VoiceQ Actor similarly allows voice performers to be intimately involved in projects. Instead of walking into the studio at the last minute to receive lines and working in the moment to “replicate” the original performance, VoiceQ Actor provides performers with the immense and all-important luxury of time to understand and craft a performance. Working from their own home (or wherever they’d like), they can access scenes and scripts, rehearse their own performances, share their work in advance, and experiment with different timing. It’s all done with an easy interface that is easy for anyone to learn – VoiceQ provides training for users – that takes a process that was once the realm of studio engineers and makes it more interactive and even more fun.

Involving voice performers in the language-localization process is so important to us that we’re making VoiceQ available to voiceover professionals free until early 2023; all they need to do is sign up.
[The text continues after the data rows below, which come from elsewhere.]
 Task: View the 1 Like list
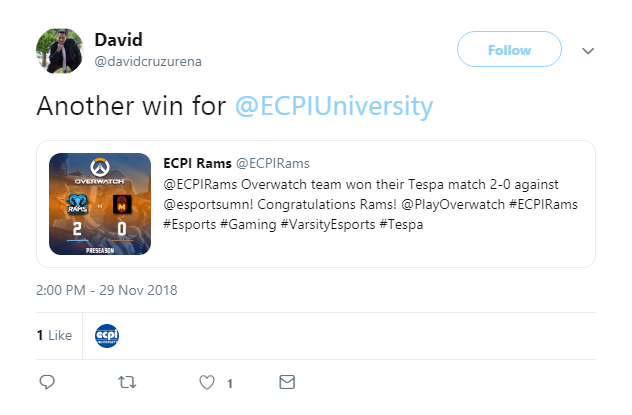click(x=54, y=335)
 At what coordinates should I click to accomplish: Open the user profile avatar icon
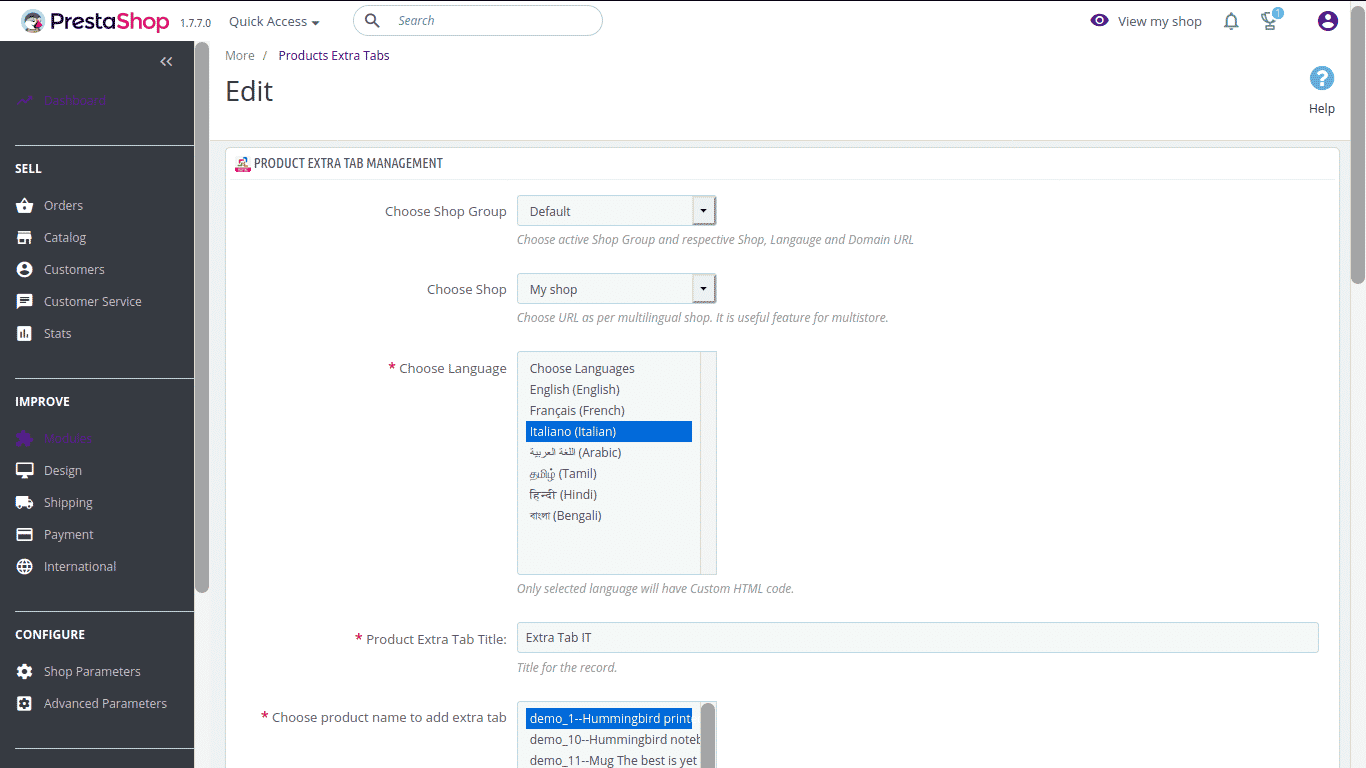tap(1327, 21)
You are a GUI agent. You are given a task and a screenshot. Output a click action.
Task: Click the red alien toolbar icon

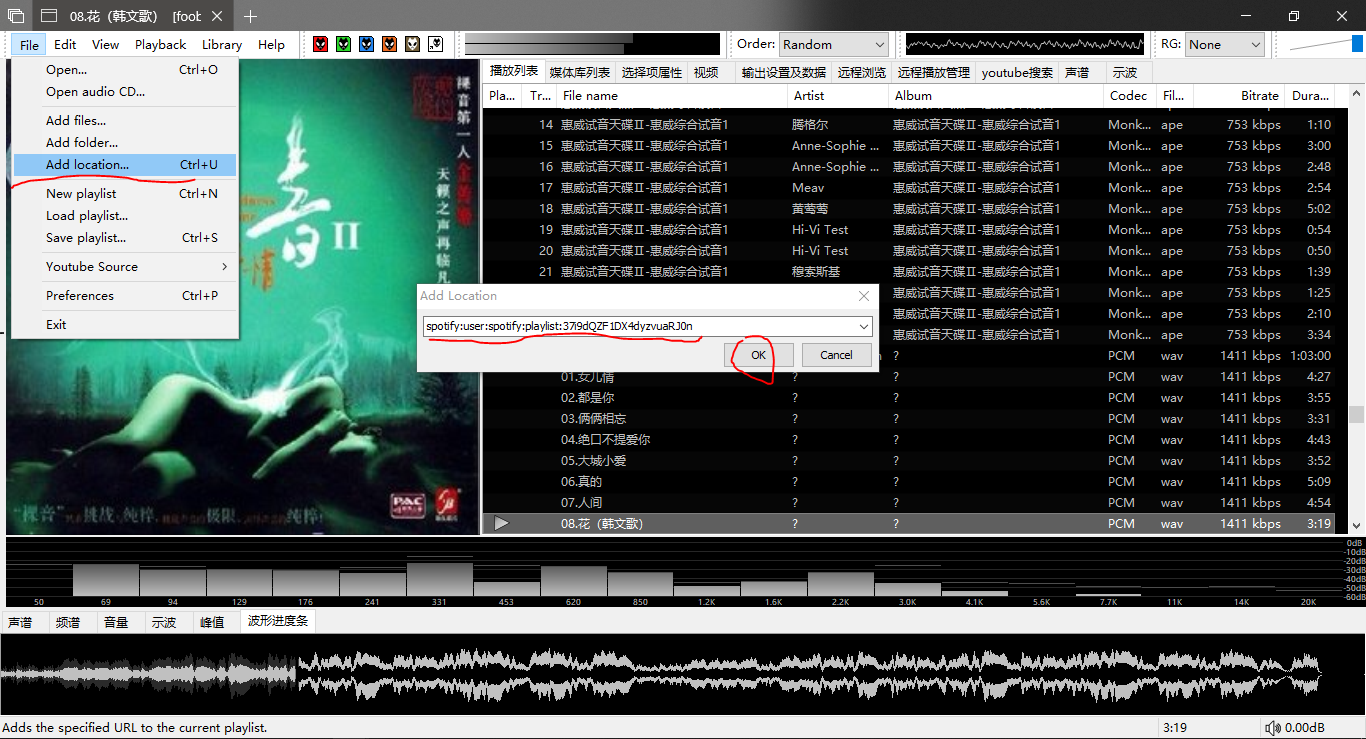tap(320, 44)
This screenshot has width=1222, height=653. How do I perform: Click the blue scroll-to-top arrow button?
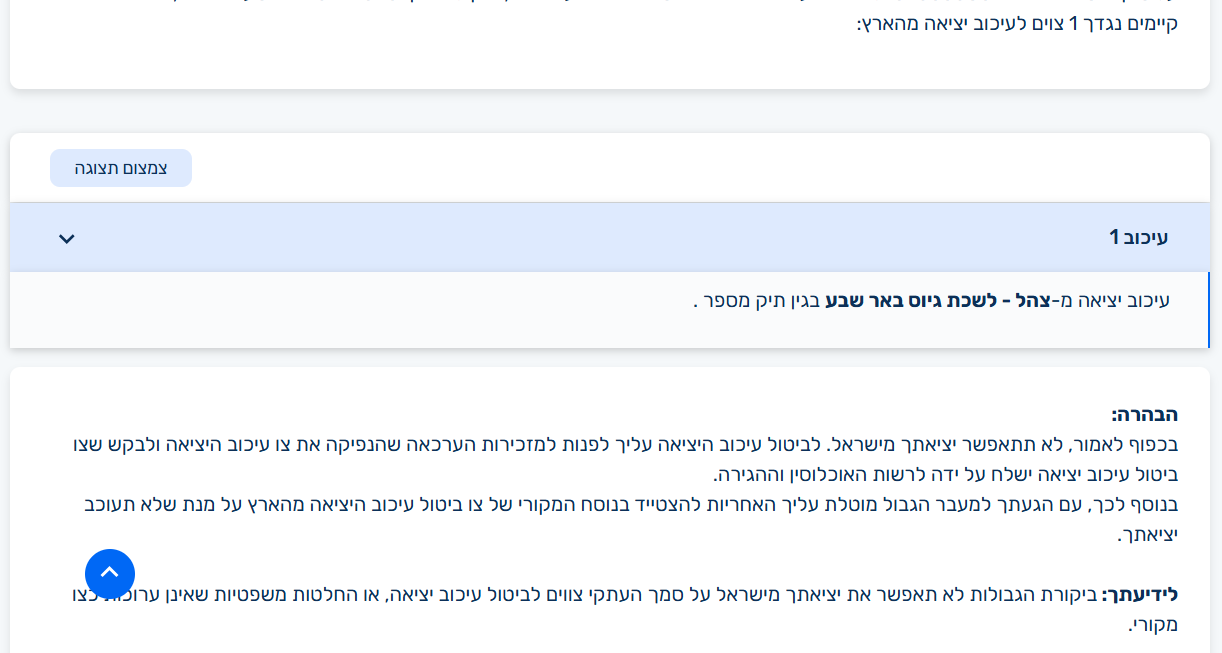[x=110, y=573]
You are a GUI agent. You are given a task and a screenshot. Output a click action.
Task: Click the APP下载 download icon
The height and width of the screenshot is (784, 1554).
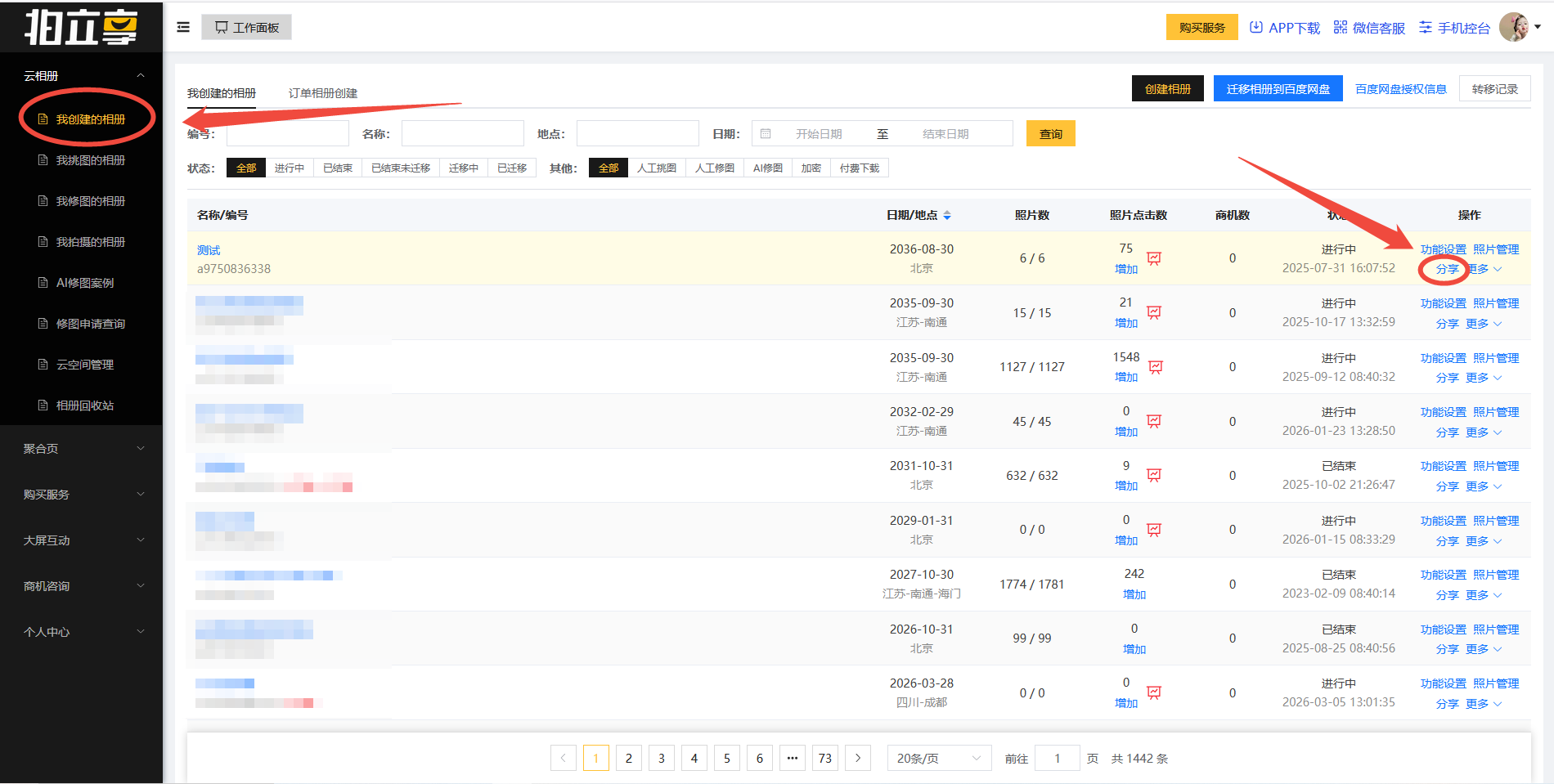1256,27
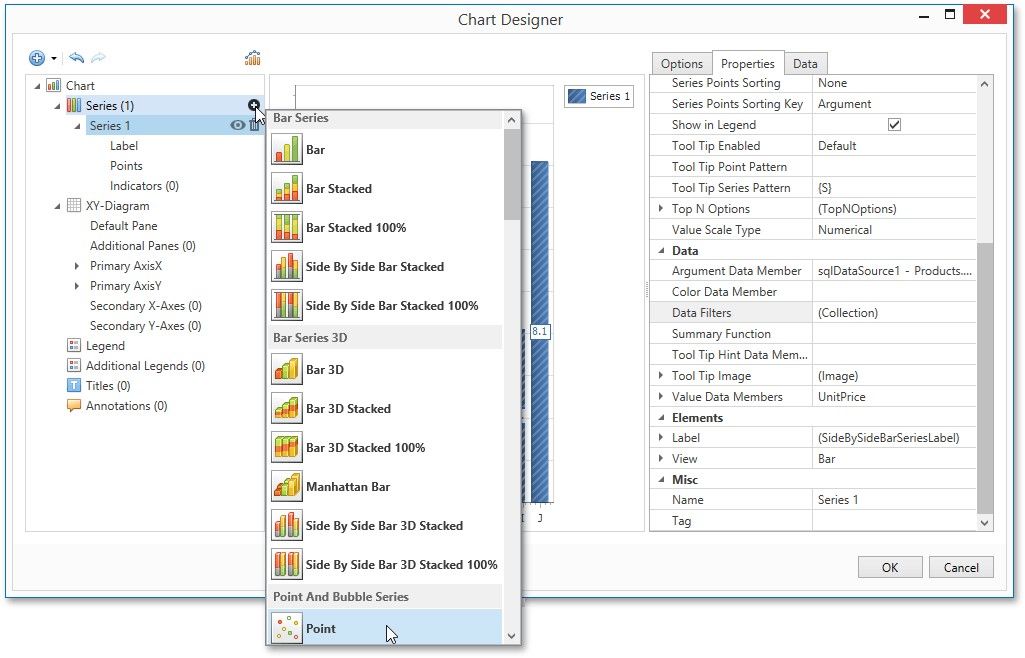Switch to the Options tab
This screenshot has width=1025, height=658.
point(681,64)
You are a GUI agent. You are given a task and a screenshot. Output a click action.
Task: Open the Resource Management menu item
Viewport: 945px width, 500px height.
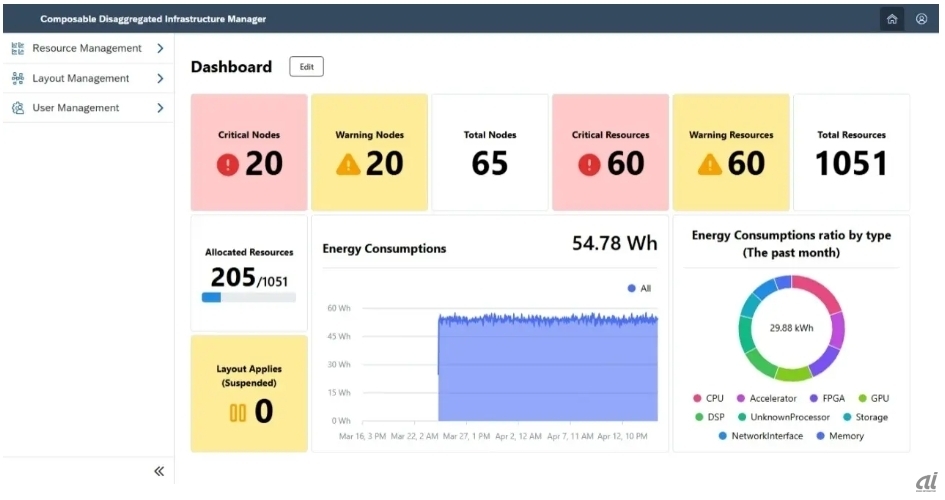pos(86,48)
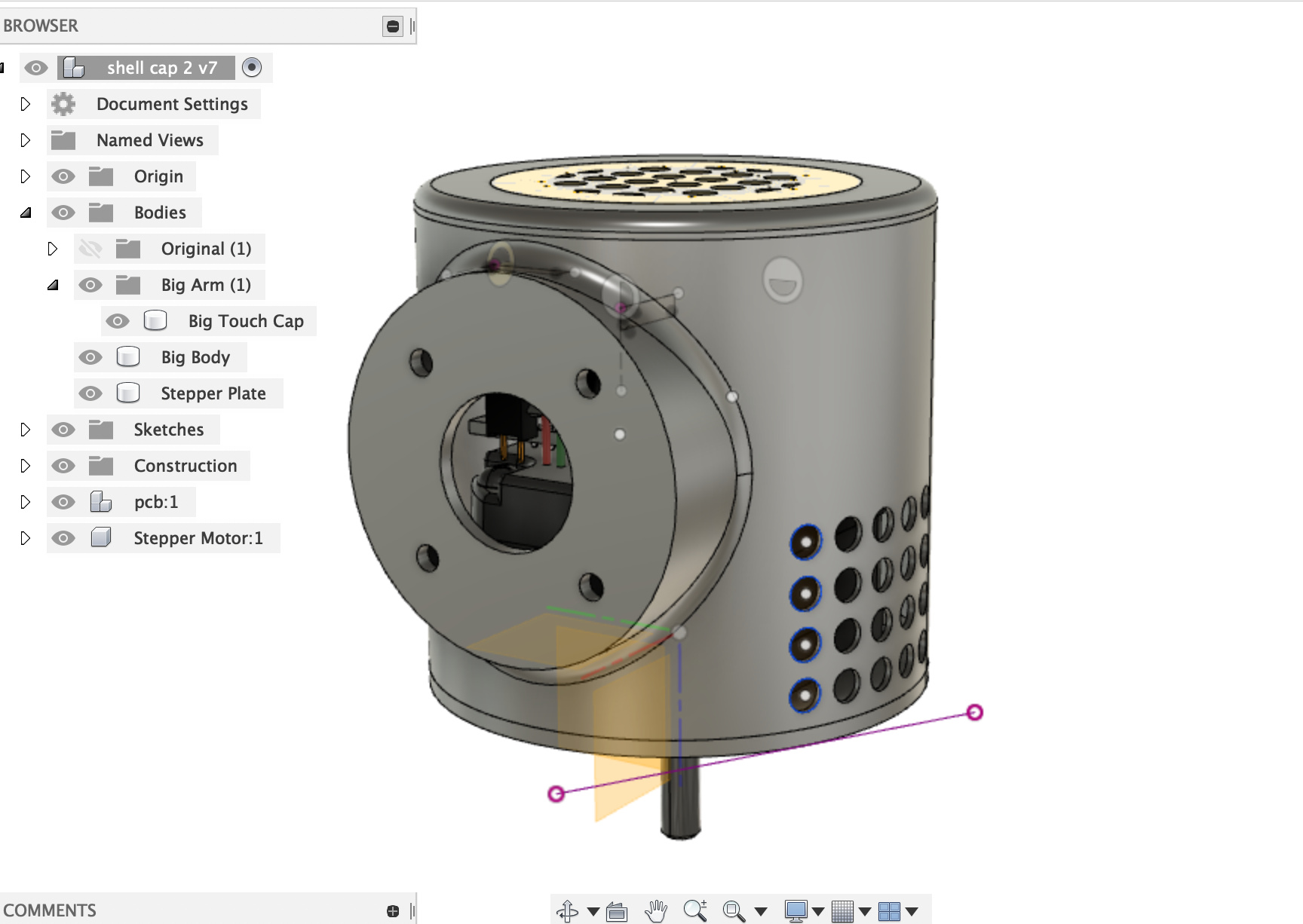Select the Zoom magnifier tool

[x=694, y=911]
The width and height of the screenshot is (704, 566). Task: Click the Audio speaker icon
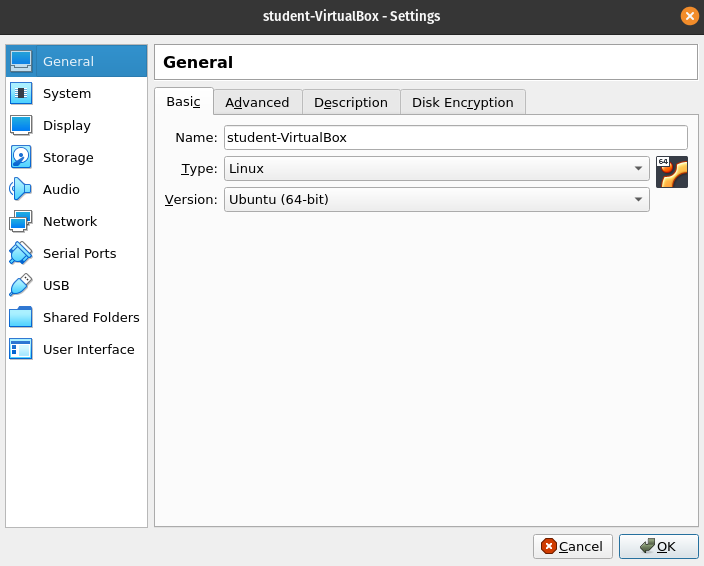21,190
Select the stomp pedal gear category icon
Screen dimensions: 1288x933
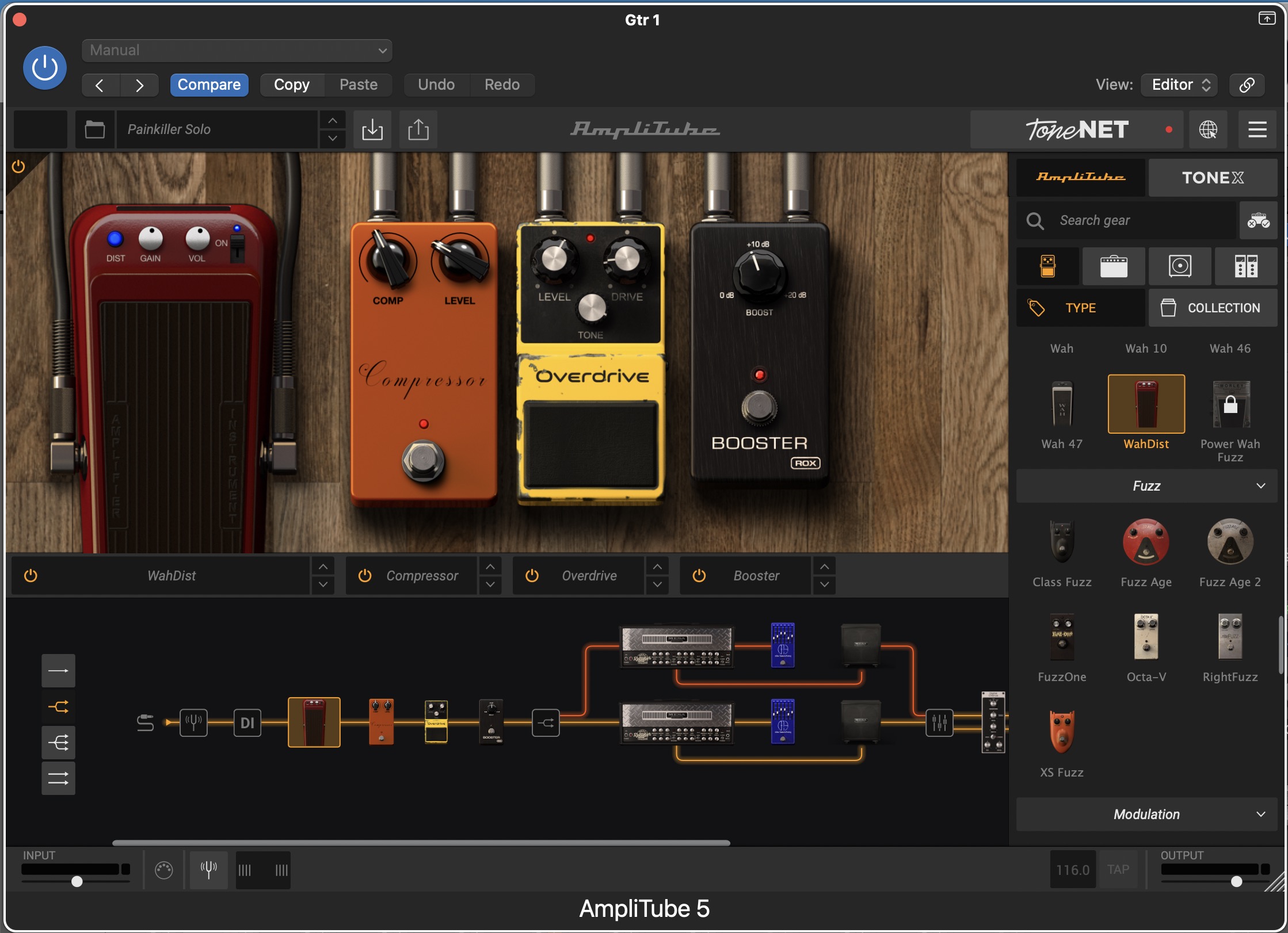click(x=1047, y=266)
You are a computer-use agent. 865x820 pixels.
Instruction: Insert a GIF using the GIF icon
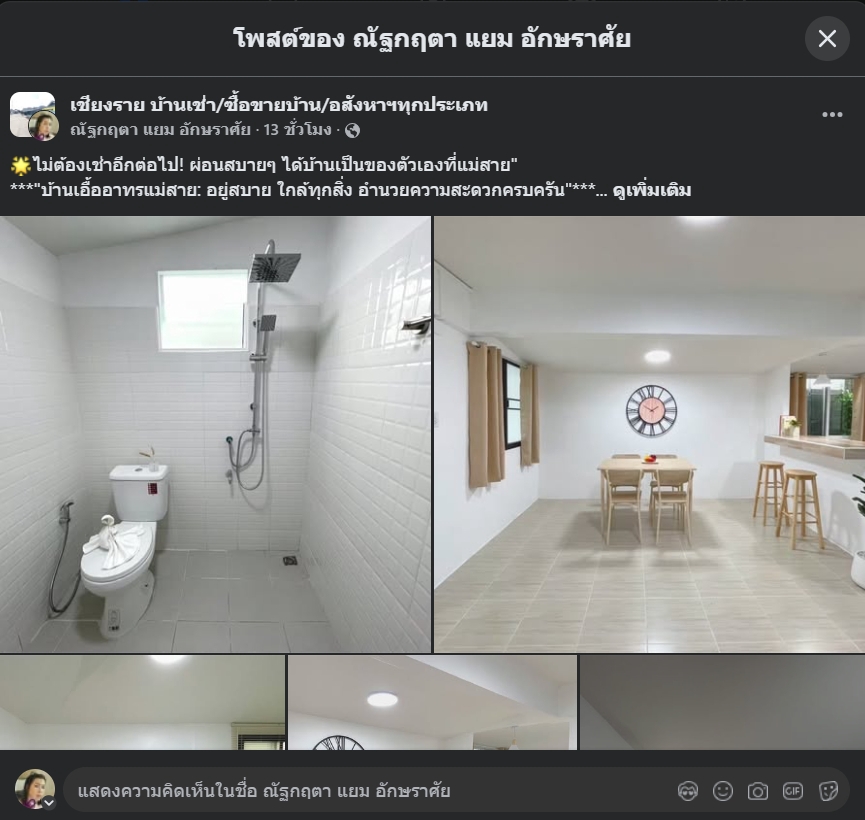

We’re going this because it’s performers can focus on their creative work when they are more comfortable with the technical side of their craft.

These tools for writers and actors are further aided by our VoiceQ Cloud system, which allows dubbing directors and producers to have greater control over different elements of a project even before setting foot in a studio. Working remotely, VoiceQ Cloud mimics our in-studio professional VoiceQ software to allow better project management.

When it all gets put together, these individual software and technology components combine in ways that make the final in-studio recordings better in every possible way. By inviting writers, performers and directors to take part in the process earlier and more directly, studio time can be focused on even stronger creative results.

All of it may have been possible prior to the pandemic, but the last two years have only strengthened our commitment – and, we’ve seen, the entire industry’s – to making dubbed content better, faster and more efficient. Of course we do it to be better in our jobs, to meet deadlines and budgets … but more than anything, the reason we do it is to make the viewing experience better for audiences around the world.

All of us involved in dubbing and localization are involved in the remarkably important work of breaking down barriers between cultures and languages. When we do that, we show the world that the emotions of humanity – the joy, the excitement, the humor, the drama – are the same no matter where you’re from … and no matter what language you speak.